Las palabras de Leonel

“Así pues, en lugar de proceder a una modificación de la Constitución, lo que hice fue lo que tenía que hacer como buen peledeísta: apoyar, sin reservas, con toda mi fuerza, al entonces candidato presidencial de nuestro partido y actual Presidente de la República”, planteó cuando hizo referencia a la declinación a la propuesta de reformar la Constitución que dijo le hizo el extinto expresidente Joaquín Balaguer.

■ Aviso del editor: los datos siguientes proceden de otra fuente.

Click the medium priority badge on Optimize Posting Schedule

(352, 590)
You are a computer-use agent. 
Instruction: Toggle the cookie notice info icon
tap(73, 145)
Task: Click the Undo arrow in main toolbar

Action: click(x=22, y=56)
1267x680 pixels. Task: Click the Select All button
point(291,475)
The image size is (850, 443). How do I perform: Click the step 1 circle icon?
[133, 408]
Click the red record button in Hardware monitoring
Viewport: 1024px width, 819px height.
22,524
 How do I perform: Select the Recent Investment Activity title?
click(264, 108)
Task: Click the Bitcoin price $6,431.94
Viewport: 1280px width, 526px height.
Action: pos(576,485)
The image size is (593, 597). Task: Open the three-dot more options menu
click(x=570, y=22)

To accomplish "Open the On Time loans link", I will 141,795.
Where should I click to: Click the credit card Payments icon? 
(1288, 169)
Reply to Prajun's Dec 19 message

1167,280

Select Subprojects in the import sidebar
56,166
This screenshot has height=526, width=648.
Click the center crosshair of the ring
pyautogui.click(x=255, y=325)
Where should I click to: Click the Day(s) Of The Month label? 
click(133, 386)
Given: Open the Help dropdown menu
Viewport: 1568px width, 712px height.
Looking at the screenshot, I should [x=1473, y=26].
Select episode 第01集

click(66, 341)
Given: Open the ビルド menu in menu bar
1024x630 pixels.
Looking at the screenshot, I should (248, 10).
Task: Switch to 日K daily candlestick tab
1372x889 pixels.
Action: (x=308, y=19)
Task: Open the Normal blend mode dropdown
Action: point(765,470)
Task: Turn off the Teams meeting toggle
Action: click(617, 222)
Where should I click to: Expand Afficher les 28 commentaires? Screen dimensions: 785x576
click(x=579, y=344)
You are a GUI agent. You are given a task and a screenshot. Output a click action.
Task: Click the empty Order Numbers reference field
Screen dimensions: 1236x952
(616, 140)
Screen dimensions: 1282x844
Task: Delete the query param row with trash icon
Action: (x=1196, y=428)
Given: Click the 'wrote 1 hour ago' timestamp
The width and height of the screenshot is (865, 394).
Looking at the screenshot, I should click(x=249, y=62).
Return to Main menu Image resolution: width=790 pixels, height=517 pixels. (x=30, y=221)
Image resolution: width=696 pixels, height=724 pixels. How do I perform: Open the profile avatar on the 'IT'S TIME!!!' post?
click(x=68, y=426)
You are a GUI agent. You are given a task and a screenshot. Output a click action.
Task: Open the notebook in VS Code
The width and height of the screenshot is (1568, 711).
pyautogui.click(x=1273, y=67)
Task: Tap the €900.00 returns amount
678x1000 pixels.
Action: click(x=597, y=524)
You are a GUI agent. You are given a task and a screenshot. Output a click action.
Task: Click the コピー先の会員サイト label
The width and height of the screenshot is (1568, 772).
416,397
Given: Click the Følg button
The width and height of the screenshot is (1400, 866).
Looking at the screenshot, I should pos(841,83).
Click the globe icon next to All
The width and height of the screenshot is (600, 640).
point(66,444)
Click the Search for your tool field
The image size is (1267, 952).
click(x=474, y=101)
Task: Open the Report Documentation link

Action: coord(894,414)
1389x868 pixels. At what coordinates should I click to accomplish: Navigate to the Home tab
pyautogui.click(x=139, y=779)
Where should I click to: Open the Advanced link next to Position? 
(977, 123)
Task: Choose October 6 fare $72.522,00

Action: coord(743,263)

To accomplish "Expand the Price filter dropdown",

Al referirse a que Medina solo logró un 24.7% de los votos y el candidato del Partido Revolucionario Dominicano (Hipólito Mejía) un 49.8%, lo que indicaba que había que hacer una segunda vuelta, esto fue lo que dijo: “En ese contexto, nuestro candidato que, insisto, sólo había capturado cerca del 25 por ciento del electorado, presionaba a la dirección del partido para que se formara una comisión del Comité Político a los fines de visitar al doctor Balaguer en procura de conquistar su apoyo para una segunda ronda electoral”.

Fernández agregó: “Lo que cabe observar aquí, sin embargo, como característica, es la obstinación frente a lo imposible del entonces candidato y hoy Presidente de la República. Fue la primera vez que puso en evidencia ese rasgo conductual, de no comprender los límites de las cosas, sino considerar que, por mera voluntad, todo es posible”.

“En el 2007, el actual presidente renunció a su cargo de Secretario de Estado de la Presidencia para intentar obtener la candidatura presidencial por el PLD. Todas las encuestas de aquella época me presentaban como virtual ganador en las primarias del partido. Ninguna indicaba lo contrario”.

“No ocurrió así en el caso nuestro. El exsecretario de la Presidencia nos desafió en la lucha por la nominación presidencial del PLD para las elecciones del 2008. De nuevo volvió a obstinarse y empecinarse con lo que resultaba una quimera imposible de alcanzar. Sucedió, por consiguiente, lo que tenía que suceder: ganamos esas primarias de nuestro partido con un 70 por ciento a nuestro favor. El actual presidente, sin embargo, nunca reconoció nuestra victoria. Nunca nos felicitó”, dijo en referencia a cuando él le ganó las primarias para ser el candidato presidencial del PLD para los comicios de 2008.

“Al revés, dijo que le había vencido el Estado. No participó en la campaña electoral. Nunca se integró, y el día de las votaciones, por si hubiese dudas, exhibió públicamente su voto para evidenciar que lo había hecho por su partido, el de la Liberación Dominicana. Supongamos ahora que hubiese ocurrido lo contrario. Que el ex titular de la Secretaría de la Presidencia hubiese vencido en la contienda. En ese caso es evidente que habría humillado al Presidente de la República, quien, entonces, no habría estado en condiciones de promover su candidatura al solio presidencial”.